Steps to complete:

  1. Run SQL script and create schema for Datafold
  2. Configure your data connection in Datafold

Run SQL script and create schema for Datafold

To connect to Amazon Redshift, you must create a user with the following permissions:

  • Read-only access to all tables in all schemas
  • Write access to a dedicated temporary schema for Datafold
  • Access to SQL logs for lineage construction

Datafold uses a temporary dataset to materialize scratch work and keep data processing in the your warehouse. Create the schema with:

CREATE SCHEMA datafold_tmp;

Next, create the Datafold user.

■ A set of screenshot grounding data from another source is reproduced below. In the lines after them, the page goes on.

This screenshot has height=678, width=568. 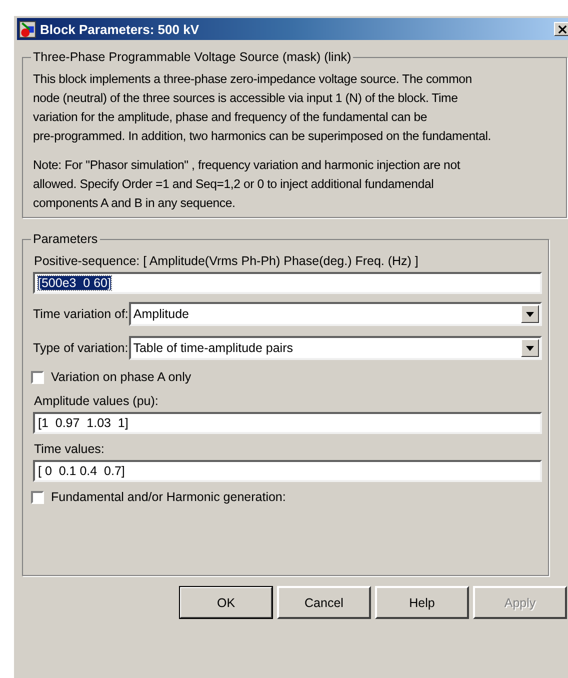 What do you see at coordinates (288, 283) in the screenshot?
I see `input-field: [500e3 0 60]` at bounding box center [288, 283].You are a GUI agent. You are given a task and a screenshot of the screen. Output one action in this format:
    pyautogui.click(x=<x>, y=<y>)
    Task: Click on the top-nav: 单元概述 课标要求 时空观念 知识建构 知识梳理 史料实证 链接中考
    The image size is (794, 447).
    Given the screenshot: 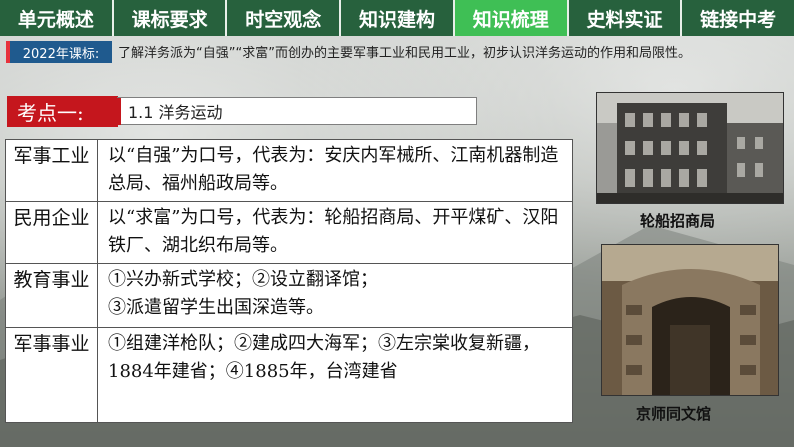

To grant read access to all schemas, the user must have superuser-level privileges in Redshift:

CREATE USER datafold CREATEUSER PASSWORD 'SOMESECUREPASSWORD';

Grant unrestricted access to system logs so Datafold can build column-level lineage:

ALTER USER datafold WITH SYSLOG ACCESS UNRESTRICTED;
Datafold utilizes a temporary schema, named datafold_tmp in the above script, to materialize scratch work and keep data processing in your warehouse.

Configure in Datafold

Field NameDescription
NameA name given to the data connection within Datafold
HostThe hostname of your cluster. (Go to Redshift in your AWS console, select your cluster, the hostname is the endpoint listed at the top of the page)
PortRedshift connection port; default value is 5439
UserThe user created in our SQL script, named datafold
PasswordThe password created in our SQL script
Database NameThe name of the Redshift database you want to connect to
Schema for temporary tablesThe schema (datafold_tmp) created in our SQL script

Click Create. Your data connection is ready!